Projects

Starbucks Review Analysis

Data
NLP
Python

Data analysis project for sentiment prediction and location recommendation based on Starbucks reviews. Made to complete the qualification case to teach Natural Language Processing as a lab assistant.

Starbucks Review Analysis Cover

Starbucks Review Analysis is a data pipeline and analysis project that predicts the sentiment of a Starbucks review and gives Starbucks location recommendations, showcasing understanding and skills in the AI subfield of Natural Language Processing (NLP).

This project was completed as a qualification case (with three parts) to teach Natural Language Processing (NLP) as a laboratory assistant. I chose a dataset of Starbucks customer reviews because I wanted to learn about the process of sentiment analysis for reviews, and (incidentally) I am an avid coffee drinker. There are three notebooks altogether, which demonstrate a foundational data pipeline, from raw data ingestion and cleaning to feature extraction and modeling. From this project, I developed skills in data manipulation, text processing, and building predictive models, which are fundamental to a data engineering workflow.
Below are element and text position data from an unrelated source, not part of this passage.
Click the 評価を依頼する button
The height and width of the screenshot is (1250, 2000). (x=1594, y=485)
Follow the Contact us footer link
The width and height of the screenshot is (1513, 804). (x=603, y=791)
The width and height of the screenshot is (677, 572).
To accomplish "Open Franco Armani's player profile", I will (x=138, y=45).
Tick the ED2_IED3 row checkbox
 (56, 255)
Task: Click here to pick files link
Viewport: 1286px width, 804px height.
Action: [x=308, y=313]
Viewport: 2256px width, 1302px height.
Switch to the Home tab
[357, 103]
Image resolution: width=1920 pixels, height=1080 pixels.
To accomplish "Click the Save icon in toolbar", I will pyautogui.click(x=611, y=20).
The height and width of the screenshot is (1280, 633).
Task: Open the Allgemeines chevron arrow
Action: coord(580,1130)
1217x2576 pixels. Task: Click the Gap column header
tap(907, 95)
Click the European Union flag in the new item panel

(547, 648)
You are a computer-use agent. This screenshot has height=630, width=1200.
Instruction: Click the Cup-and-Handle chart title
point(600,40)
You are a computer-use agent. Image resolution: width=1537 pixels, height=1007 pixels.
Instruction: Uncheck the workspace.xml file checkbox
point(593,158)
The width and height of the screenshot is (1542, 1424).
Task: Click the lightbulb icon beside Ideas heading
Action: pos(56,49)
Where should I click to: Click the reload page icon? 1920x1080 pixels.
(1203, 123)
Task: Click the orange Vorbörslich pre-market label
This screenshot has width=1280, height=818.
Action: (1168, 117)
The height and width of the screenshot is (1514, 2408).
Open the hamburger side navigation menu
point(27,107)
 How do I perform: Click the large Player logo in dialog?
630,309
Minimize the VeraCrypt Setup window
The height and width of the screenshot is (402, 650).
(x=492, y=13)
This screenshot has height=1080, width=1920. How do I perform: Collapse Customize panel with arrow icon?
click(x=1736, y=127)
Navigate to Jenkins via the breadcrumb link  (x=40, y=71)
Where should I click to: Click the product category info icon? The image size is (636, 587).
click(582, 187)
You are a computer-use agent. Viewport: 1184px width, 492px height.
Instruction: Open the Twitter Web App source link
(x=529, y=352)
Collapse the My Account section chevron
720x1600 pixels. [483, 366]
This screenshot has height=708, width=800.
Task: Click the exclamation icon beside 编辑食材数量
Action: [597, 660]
Tech Stack: Python with libraries Pandas, NLTK, Scikit-learn, Matplotlib, spaCy, pickle (requirements.txt for setting up virtual environment)


Dataset

The data for this project was sourced from a Kaggle dataset created by web scraping the ConsumerAffairs website. It provides a comprehensive collection of consumer reviews and ratings for Starbucks, offering valuable insights into customer sentiment.

The dataset contains the following columns:

  • Name: The reviewer’s name.
  • Location: The location or city associated with the reviewer.
  • Date: The date the review was posted.
  • Rating: The star rating given by the reviewer (1 to 5).
  • Review: The full text content of the review.
  • Image Links: Links to any images included with the reviews.

Key Features

Case 1: Starbucks Reviews Sentiment Analysis with Naive Bayes

Sentiment Analysis Prediction

  • Data Ingestion & Cleansing → Loads the .csv file into a Pandas DataFrame, drops rows with missing values, and converts date strings to a standard datetime format for analysis.
  • Exploratory Data Analysis (EDA) → Visualizes key trends to find insights such as the distribution of ratings, the states with the most reviews, and the busiest months.
  • Text Preprocessing → Cleans raw text by removing special characters, tokenizing words, removing stop words, and performing lemmatization.
  • Frequency Distribution → Finds the most common words in positive and negative reviews to understand sentiment drivers.
  • Model Building & Persistence → Trains a Complement Naive Bayes (ComplementNB) classifier for sentiment analysis and saves the model using Pickle. ComplementNB is excellent for imbalanced datasets like these.

Case 2: Starbucks Location Recommendations

Location Recommendation

  • N-Gram Modeling → Implements an n-gram model to analyze word sequences and calculate text similarity.
  • TF-IDF for Similarity → Uses TF-IDF to vectorize text data and calculate cosine similarity to recommend similar Starbucks locations based on a user’s review.
  • Named Entity Recognition (NER) → Uses spaCy to identify and extract entities like locations, organizations, and people from review text.

Case 3: Grammar Parsing using Natural Language ToolKit

Grammar Parsing

  • Context-Free Grammar (CFG) → Defines a simple grammar using NLTK to demonstrate how to parse sentences and understand their syntactic structure.
  • Syntactic Analysis → The parser builds parse trees for sample sentences, visually representing their grammatical structure.